Anthropic Agent Architecture provides an agentic loop with tool use, sub-agents, MCP integration, Agent Skills, and permission modes. Against the BPM/Agent Stack baseline:

  • Complete gaps: RACI role attributes, SIPOC data lineage, VSM performance attributes, ISO 31000 risk, controlled vocabulary, DMN decision models, deterministic process flow, governance scope boundaries.
  • Partial: Swimlanes (agent/subagent boundary is capability-driven, not responsibility-driven), milestones (permission modes are coarse), events (maxIterations/timeout only), subprocesses (subagents as tool calls without governed interfaces), policy linkage (system prompt conflates governance with instructions).
  • Present: Tool invocation, sub-agent delegation, MCP integration.

The structural observation.
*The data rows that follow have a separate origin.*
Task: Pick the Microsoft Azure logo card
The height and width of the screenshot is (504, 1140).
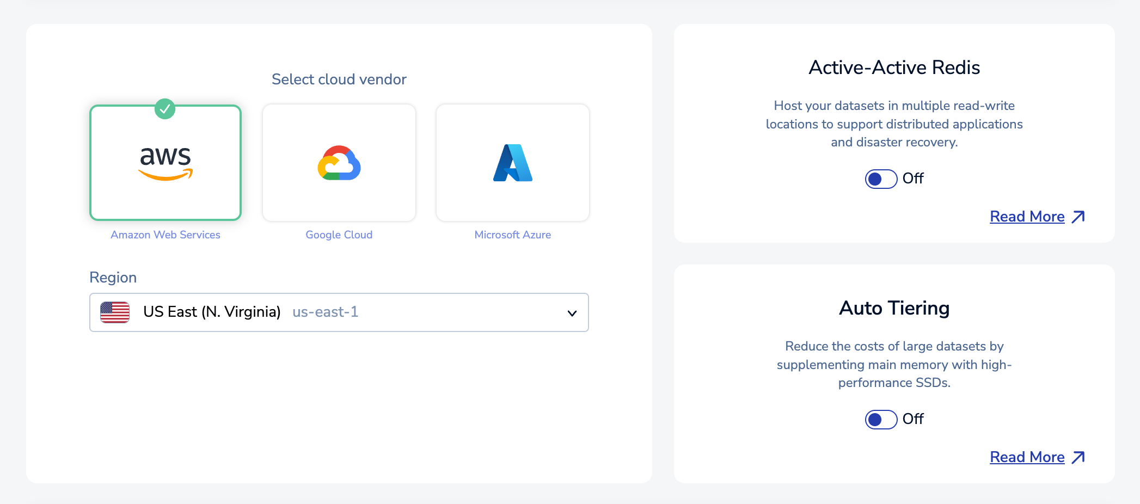Action: point(512,163)
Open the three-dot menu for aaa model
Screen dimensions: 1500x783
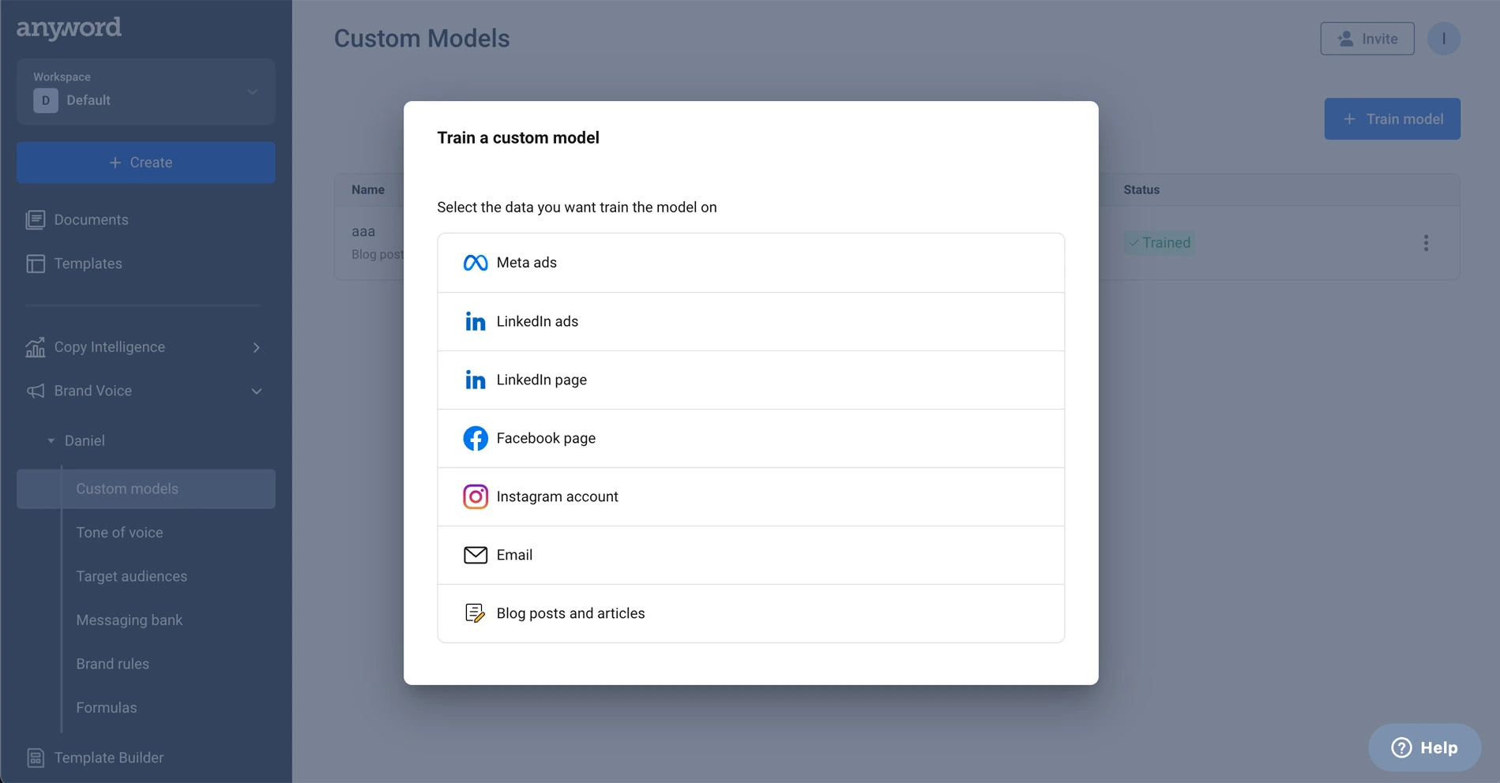(1426, 243)
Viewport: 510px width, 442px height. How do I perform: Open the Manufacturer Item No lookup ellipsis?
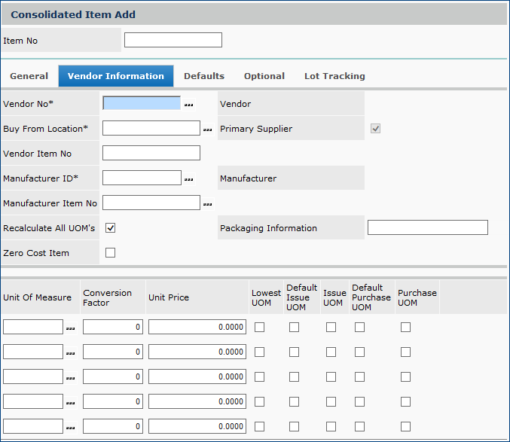207,204
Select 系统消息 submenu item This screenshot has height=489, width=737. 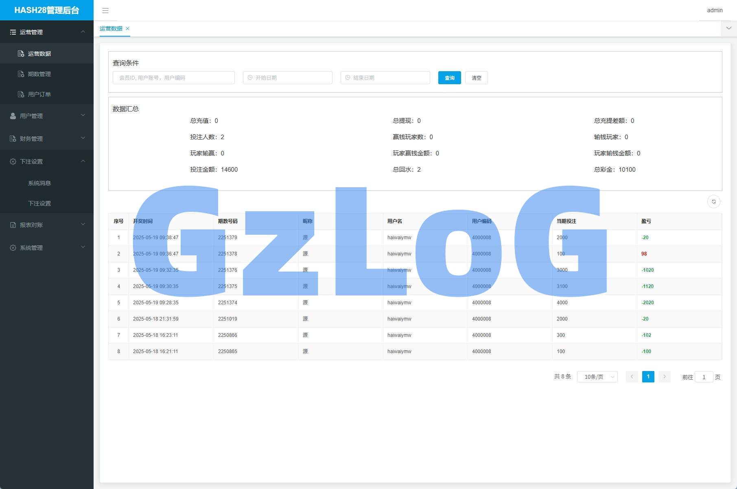click(x=39, y=183)
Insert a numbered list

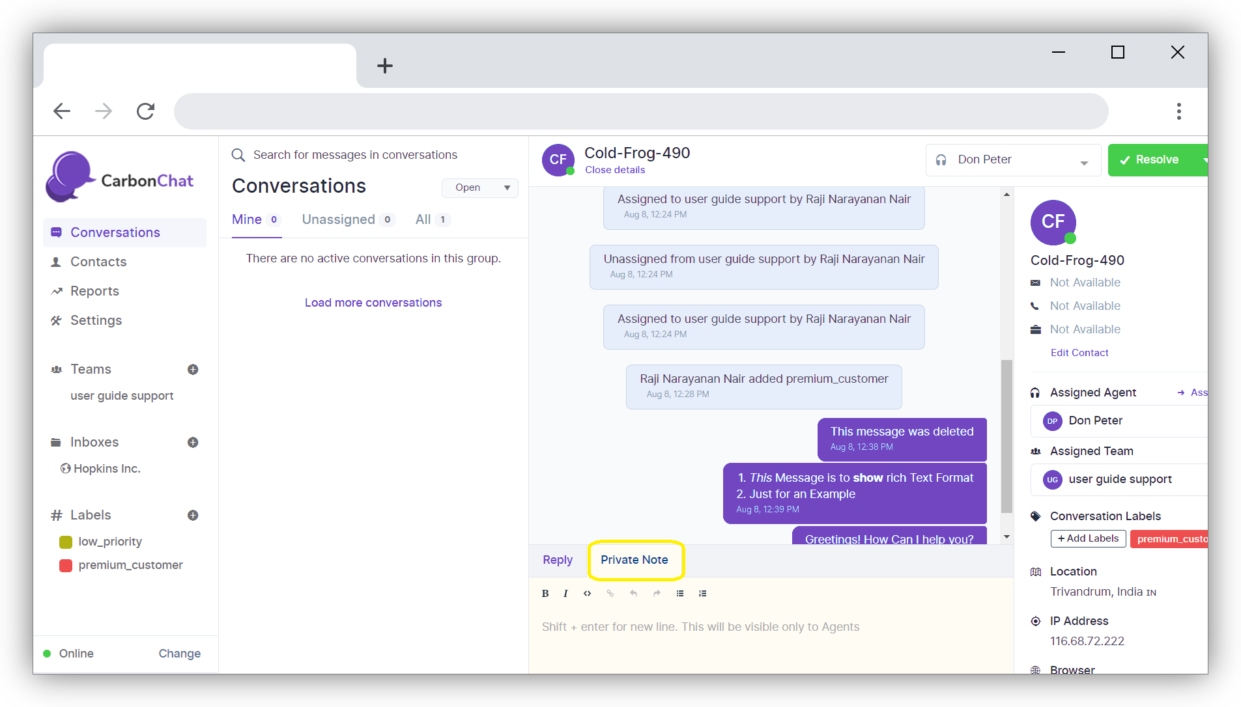tap(702, 593)
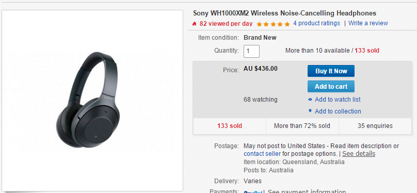This screenshot has width=417, height=193.
Task: Click the 133 sold stats cell
Action: pos(230,126)
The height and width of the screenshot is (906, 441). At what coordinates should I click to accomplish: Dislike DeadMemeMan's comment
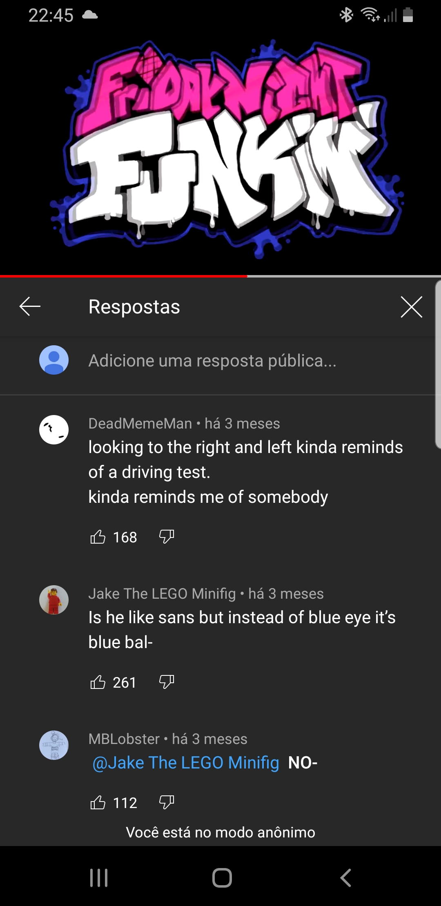point(167,537)
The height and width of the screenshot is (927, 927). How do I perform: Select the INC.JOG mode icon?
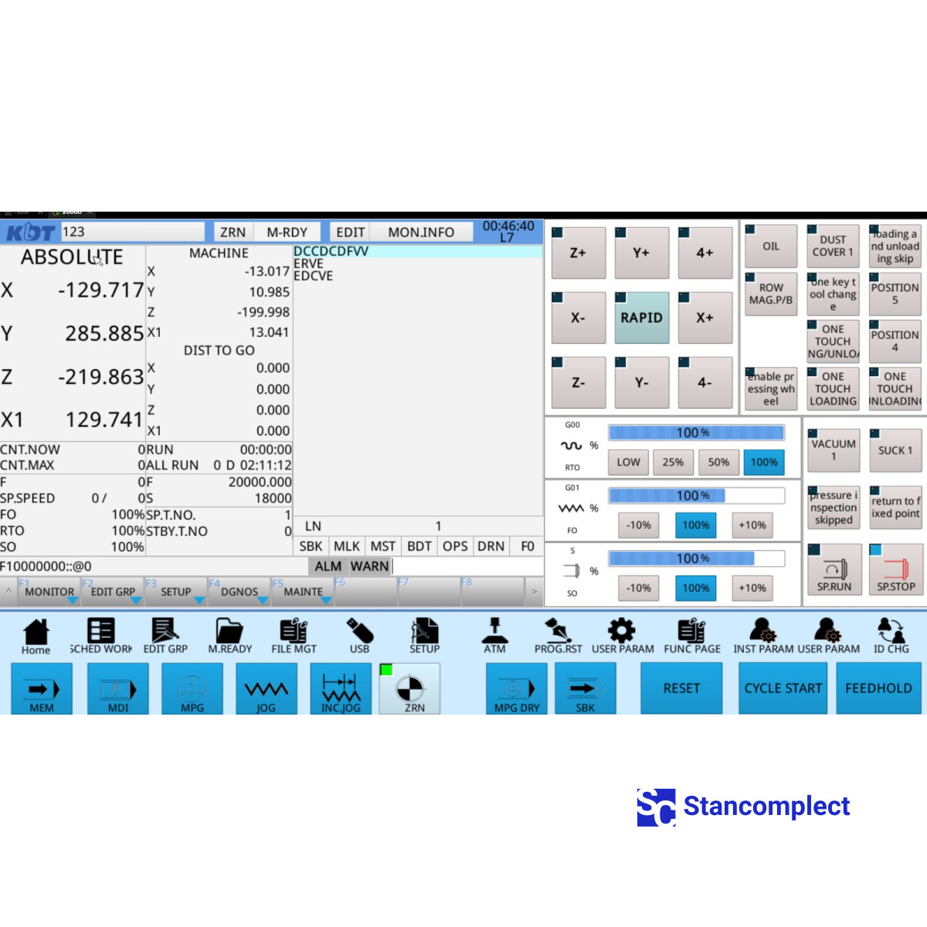pos(341,689)
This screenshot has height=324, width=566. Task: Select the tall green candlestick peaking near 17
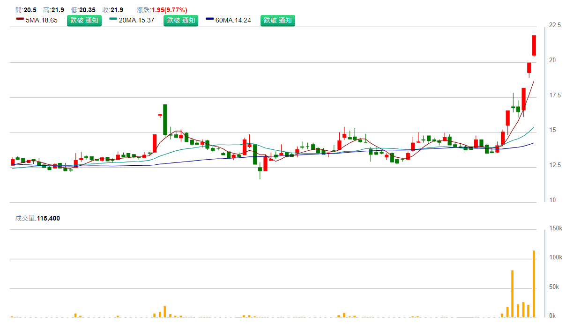coord(165,119)
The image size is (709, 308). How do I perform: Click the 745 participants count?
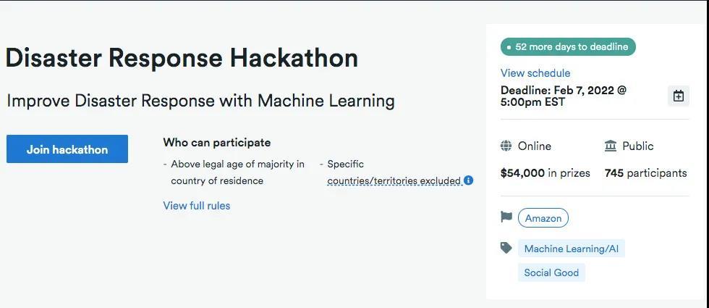[645, 173]
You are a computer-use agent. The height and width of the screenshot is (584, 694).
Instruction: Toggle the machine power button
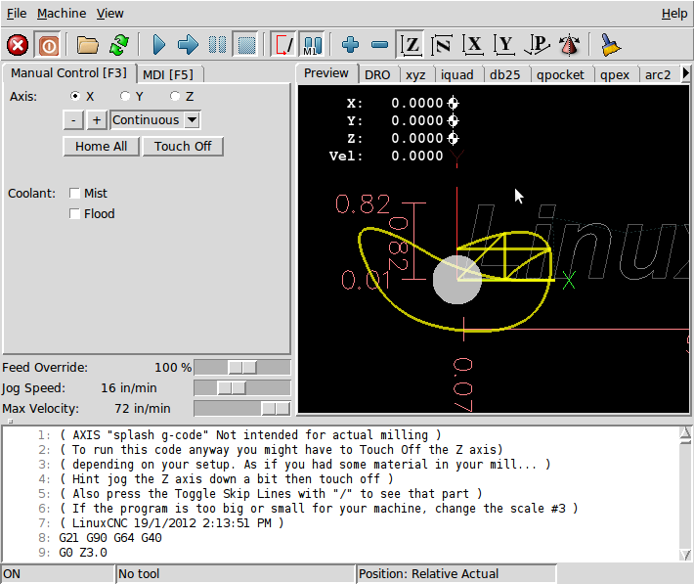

Anthropic has built the most sophisticated governance philosophy in the AI industry — Constitutional AI, safety research, alignment work, responsible scaling policies. Yet their agent architecture has no governance infrastructure for execution. This is not merely an observation — it is an architecturally grounded claim. The Intent Stack positions Constitutional AI as the substrate beneath all governance layers. The BPM/Agent Stack provides the execution governance infrastructure that sits above that substrate. The gap between Anthropic’s governance philosophy and their agent execution model is the precise gap the two-specification architecture fills.